Encender la justicia

Aún recuerdo la pesada respiración del voluntario que estaba a mi lado una noche mientras estábamos sentados entre las brasas y el espeso humo.

Mi máscara seguía pegada a mi cara, húmeda y sofocante. Mientras tanto, sin mascarilla, respiraba con más dificultad que yo. Pero aun así, seguía sonriendo.

“Mañana empezaremos desde el borde: construiremos una barrera”, dijo, como si hoy no hubiera pasado nada.

Quise responder, pero tenía la garganta demasiado apretada para hablar, obstruida por diminutas partículas de polvo de turba.

Ese breve contacto con la extinción de incendios cambió mi vida para siempre.

Hoy trabajo con jóvenes indígenas para preservar sus tierras y bosques, pero me rompe el corazón que las turberas que arden cada año sean imposibles de restaurar.

Solía pensar en los incendios como una cuestión política. Ahora lo veo como una historia llena de caras que nunca olvidaré. La lluvia ha empezado a caer, pero las cicatrices del paisaje tardarán generaciones en curarse.

Desde hace una década, nuestro equipo distribuye mascarillas N95 y cascos protectores a los voluntarios. Nuestro equipo mide periódicamente los niveles de contaminación atmosférica en Palangka Raya, donde tenemos nuestra sede, utilizando un detector de calidad del aire, y los resultados pueden ser asombrosos.

Hemos visto lecturas que alcanzan los 600 microgramos por metro cúbico. Eso no es aire. Es veneno flotando en el aire.

Hemos mantenido diálogos y grupos de discusión con los bomberos voluntarios para conocer sus necesidades.

Un voluntario nos dijo: “Necesitamos un seguro. Necesitamos EPI. También tenemos familias que nos esperan”.

Esas palabras me estremecieron. No sólo porque fueran ciertas, sino porque rara vez se ha dado a estos voluntarios el espacio para expresarlas. Actúan desinteresadamente, pero eso no significa que deban seguir sacrificándose.

Dimos un paso más.

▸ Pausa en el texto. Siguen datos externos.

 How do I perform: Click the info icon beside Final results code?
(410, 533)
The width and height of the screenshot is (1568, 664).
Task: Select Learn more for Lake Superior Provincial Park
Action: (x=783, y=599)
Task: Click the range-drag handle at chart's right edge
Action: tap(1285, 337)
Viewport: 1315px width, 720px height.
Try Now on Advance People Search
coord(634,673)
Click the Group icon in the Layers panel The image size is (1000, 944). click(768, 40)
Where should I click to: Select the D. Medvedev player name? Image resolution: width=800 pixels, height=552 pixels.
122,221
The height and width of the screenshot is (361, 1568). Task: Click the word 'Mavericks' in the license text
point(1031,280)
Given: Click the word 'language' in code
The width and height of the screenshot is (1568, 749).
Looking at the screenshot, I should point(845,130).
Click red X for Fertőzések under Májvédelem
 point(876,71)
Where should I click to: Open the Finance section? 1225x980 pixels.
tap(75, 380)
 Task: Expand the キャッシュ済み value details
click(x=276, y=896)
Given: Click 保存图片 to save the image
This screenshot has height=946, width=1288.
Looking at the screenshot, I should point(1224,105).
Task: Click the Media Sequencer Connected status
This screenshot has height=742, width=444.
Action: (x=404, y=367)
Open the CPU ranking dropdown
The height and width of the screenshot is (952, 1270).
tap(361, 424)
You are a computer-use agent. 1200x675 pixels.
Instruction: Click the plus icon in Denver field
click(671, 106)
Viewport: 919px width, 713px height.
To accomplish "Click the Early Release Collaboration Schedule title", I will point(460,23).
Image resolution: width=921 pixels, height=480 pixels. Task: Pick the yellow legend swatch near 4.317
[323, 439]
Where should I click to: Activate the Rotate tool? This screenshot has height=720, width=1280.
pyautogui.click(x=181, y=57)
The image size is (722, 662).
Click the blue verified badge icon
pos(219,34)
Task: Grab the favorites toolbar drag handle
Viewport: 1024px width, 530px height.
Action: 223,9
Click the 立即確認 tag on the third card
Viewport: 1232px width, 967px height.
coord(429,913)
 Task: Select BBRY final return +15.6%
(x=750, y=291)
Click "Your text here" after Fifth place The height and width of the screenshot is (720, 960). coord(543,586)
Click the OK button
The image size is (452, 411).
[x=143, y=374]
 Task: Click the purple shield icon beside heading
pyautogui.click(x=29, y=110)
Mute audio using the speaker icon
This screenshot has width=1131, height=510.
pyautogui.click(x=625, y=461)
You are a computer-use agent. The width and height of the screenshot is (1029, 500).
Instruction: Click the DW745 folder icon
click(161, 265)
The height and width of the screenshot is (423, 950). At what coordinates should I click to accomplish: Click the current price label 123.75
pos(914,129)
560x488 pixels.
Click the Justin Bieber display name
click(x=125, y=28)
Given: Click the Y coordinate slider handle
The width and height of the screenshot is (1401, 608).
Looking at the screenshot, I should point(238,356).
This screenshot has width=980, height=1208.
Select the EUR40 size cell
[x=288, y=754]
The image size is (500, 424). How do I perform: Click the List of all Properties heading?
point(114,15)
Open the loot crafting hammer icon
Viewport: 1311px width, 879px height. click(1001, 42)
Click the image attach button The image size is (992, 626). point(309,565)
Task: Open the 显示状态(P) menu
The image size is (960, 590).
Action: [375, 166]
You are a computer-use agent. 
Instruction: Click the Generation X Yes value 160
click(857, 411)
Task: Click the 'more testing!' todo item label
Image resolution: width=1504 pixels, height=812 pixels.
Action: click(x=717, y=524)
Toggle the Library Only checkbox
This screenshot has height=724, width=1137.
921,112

Nuestro equipo ha redactado un informe político dirigido a los responsables locales.

Nuestras reivindicaciones son claras: los bomberos deben tener acceso a la sanidad universal y a la seguridad social. También se les debe proporcionar EPI que cumplan las normas nacionales indonesias.

Nuestro informe no es la respuesta definitiva, pero es el principio. El comienzo del coraje colectivo para decir que la solidaridad no es suficiente: debemos dar un paso adelante para protegernos unos a otros.

Queremos que los bomberos de Kalimantan Central y de toda Indonesia realicen su trabajo sin poner en peligro sus propias vidas. Queremos que vuelvan a casa sanos y salvos y que se curen las heridas sin esperar a la caridad.

Sé que esta lucha no será fácil. Algunos se burlarán de nosotros: “se supone que los voluntarios son voluntarios”.

Pero, ¿no deberían estar mejor protegidos porque dedican su tiempo voluntariamente a una buena causa?

El trabajo no remunerado es trabajo, y los voluntarios también merecen derechos laborales.